A massive water source discovered in Kenya could supply the northern, draught stricken region of Kenya with enough H20 to last for 70 years, reports say.
At least two aquifers have been discovered in the Northern region of Kenya where Unesco has reported that about 17 million people lack access to safe water. The newly discovered water sources could be enough to supply the region with water for another 70 years, according to Environment Minister Judi Wakhungu.
"This newly found wealth of water opens a door to a more prosperous future for the people of Turkana and the nation as a whole. We must now work to further explore these resources responsibly and safeguard them for future generations," Wakhungu said at a meeting of the UN Educational, Scientific and Cultural Organization, according to BBC.
An aquifer is an underground layer from which groundwater can be extracted. The water sources were discovered last year after scientists released a map detailing the vast reservoirs lying under much of Africa. One aquifer was discovered in Lotikipi Basin, through the use of satellites and radar, according to BBC. A second was found in Namibia - the continent's driest country.

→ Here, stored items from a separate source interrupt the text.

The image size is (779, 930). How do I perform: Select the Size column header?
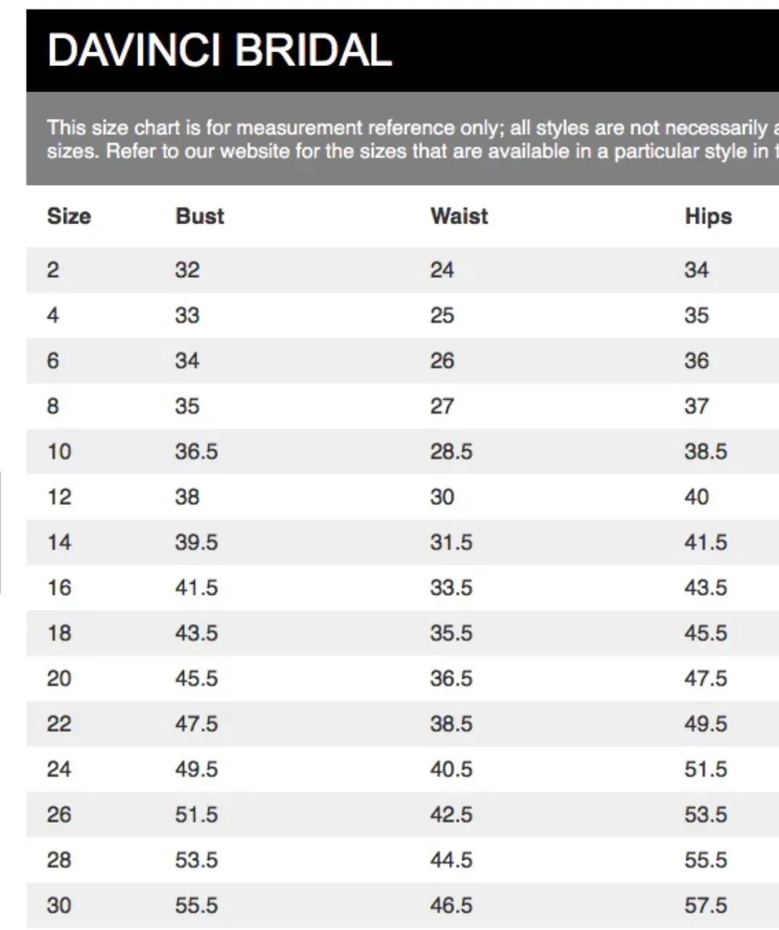69,216
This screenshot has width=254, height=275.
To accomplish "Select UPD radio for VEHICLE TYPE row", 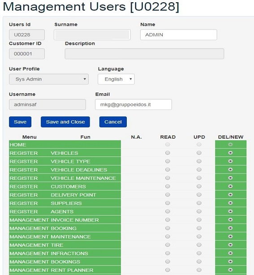I will pyautogui.click(x=199, y=161).
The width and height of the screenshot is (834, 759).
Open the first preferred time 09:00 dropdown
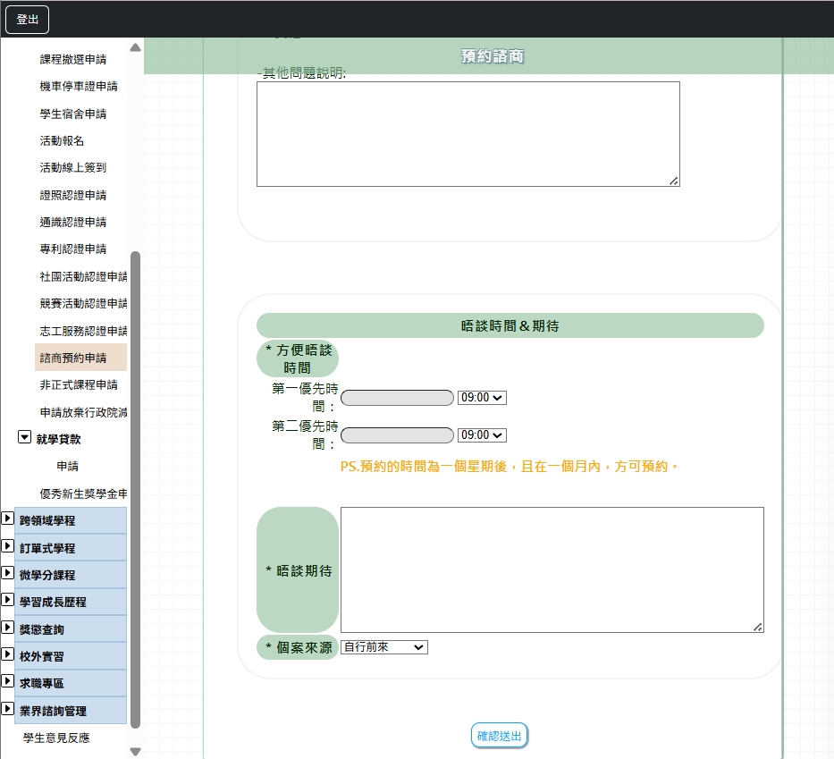click(481, 398)
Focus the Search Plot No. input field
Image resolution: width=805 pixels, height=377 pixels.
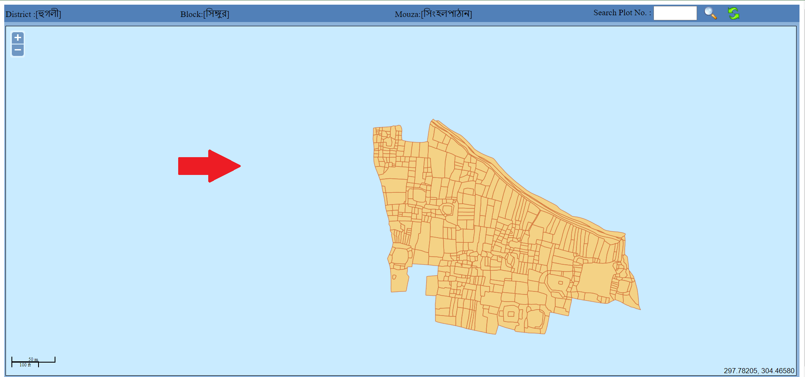[x=675, y=13]

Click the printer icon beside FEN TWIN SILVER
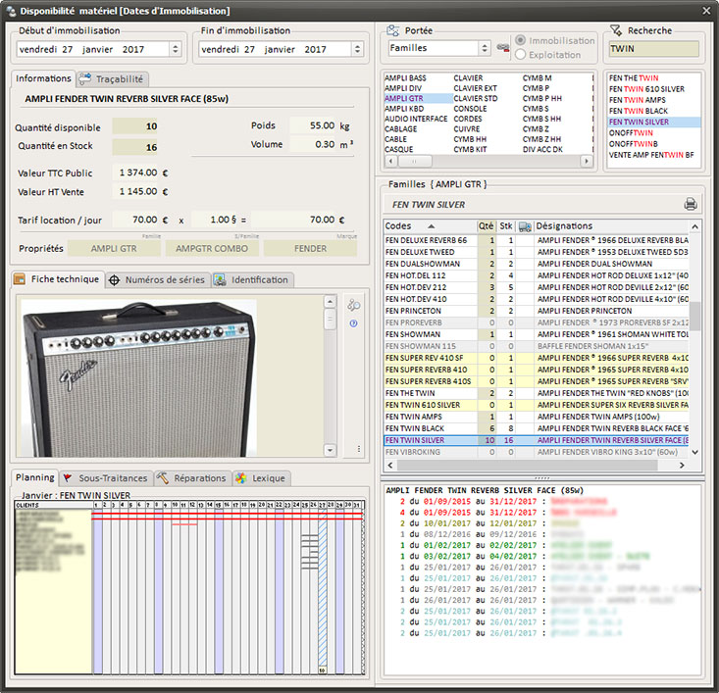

About 41 million people live in Kenya, most subsiding as nomadic herders who are dependent on the rain for survival. The country in 2011 experienced its worst drought in six decades, causing famine in the northern, eastern and coastal regions. Some herders who lost animals from draught turned to fishing instead in Lake Turkana, one of the areas only water sources, but water in the lake is slowly depleting as well and has becoming increasingly salty over the years, making it almost unsafe for both humans and animals to drink.